Patients who are candidates for this procedure must have no evidence of cervical
dysplasia or endometrial hyperplasia, and must have an atrophic endometrium. This
type of obliterative procedure is ideal for women who cannot tolerate a more
extensive surgery and who no longer plan to have vaginal intercourse. A similar
obliterative procedure may be performed in women who have already undergone
hysterectomy, as treatment for vaginal prolapse. Urinary incontinence can be a side
effect of these procedures, so many surgeons perform a concomitant incontinence
procedure at the same time. An A&P repair essentially involves excision of redundant
mucosa along the A&P walls of the vagina, at the same time strengthening the vaginal
walls by suturing the lateral paravaginal fascia together in the midline
98. A 20-year-old G0 and her partner, a 20-year-old man, present for counseling for
sexual dysfunction. Prior to their relationship, neither had been sexually active. Both
report no medical problems. In medical experience, which type of male or female
sexual dysfunction has the lowest cure rate?
a. Premature ejaculation
b. Vaginismus
c. Primary impotence
d. Secondary impotence
e. Female orgasmic dysfunction

The answer is c. In a 5-year follow-up study of couples treated by Masters and


Johnson, the cure rates for vaginismus and premature ejaculation approached 100%.
Orgasmic dysfunction was corrected in 80% of women, and secondary impotence
(impotence despite a history of previous coital success) resolved in 70% of men.
Primary impotence (chronic and complete inability to maintain an erection sufficient
for intercourse) had the worst prognosis, with cure reported in only approximately
50% of cases. Other therapists report very similar statistics

99. A 28-year-old G3P3 presents to your office for contraceptive counseling. She has no
history of medical problems or sexually transmitted diseases. You counsel her on the
risks and benefits of all contraceptive methods. Which of the following is the most
common form of contraception used by reproductive-age women in the United States?
a. Pills
b. Condom
c. Diaphragm
d. Intrauterine device (IUD)
e. Sterilization

The answer is a. The most recent report from the CDC in 2010 demonstrated that the
pills remain the most commonly used form of contraception among reproductive-age
women in the United States with 28% of women choosing this method. Female
sterilization (27%) and condoms (16%) were the next most commonly used methods
of contraception used by women in the United States.

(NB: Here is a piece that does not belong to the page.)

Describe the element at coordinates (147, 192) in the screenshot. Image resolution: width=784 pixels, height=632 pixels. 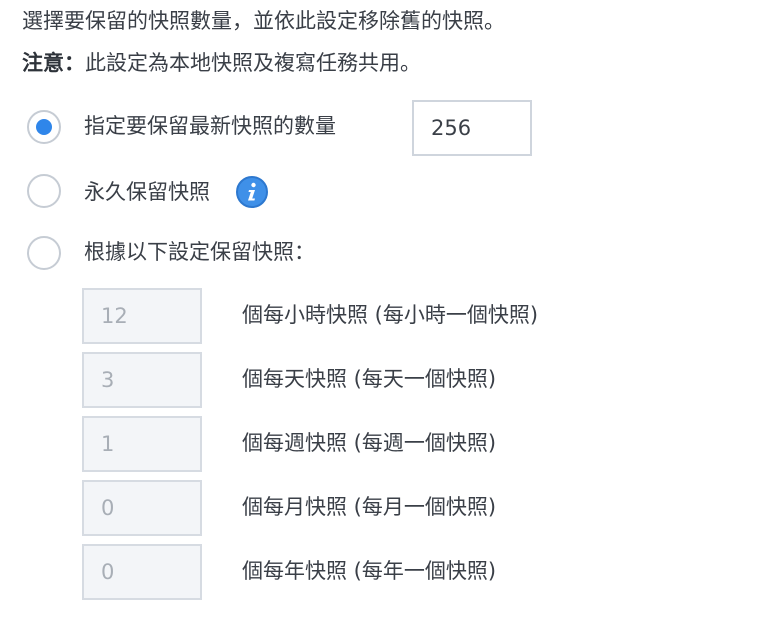
I see `keep-forever-label: 永久保留快照` at that location.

100. A 21-year-old woman presents to your office for her well-woman examination. She
has recently become sexually active and desires an effective contraceptive method.
She has no medical problems, but family history is significant for breast cancer in a
maternal aunt at the age of 42 years. She is worried about getting cancer from taking
birth control pills. You discuss with her the risks and benefits of contraceptive pills.
You tell her that which of the following neoplasms has been associated with the use
of oral contraceptives?
a. Breast cancer
b. Ovarian cancer
c. Endometrial cancer
d. Hepatic cancer
e. Hepatic adenoma
The answer is e. COC pills have been extensively studied to determine if there is an
increased risk of neoplasms or cancer with use of these medications. Epidemiologic
studies demonstrate that use of COCs actually decreases the risk of ovarian and
endometrial cancers. There have been no studies that clearly demonstrate an
association between the use of COCs and breast cancer. A slightly higher risk of
cervical cancer has been observed in some studies of users of oral contraceptives. The
risk of developing benign liver adenomas (which can cause life-threatening
hemorrhage if they rupture) is increased somewhat in users of oral contraceptives, but
the risk of hepatic carcinoma is not increased.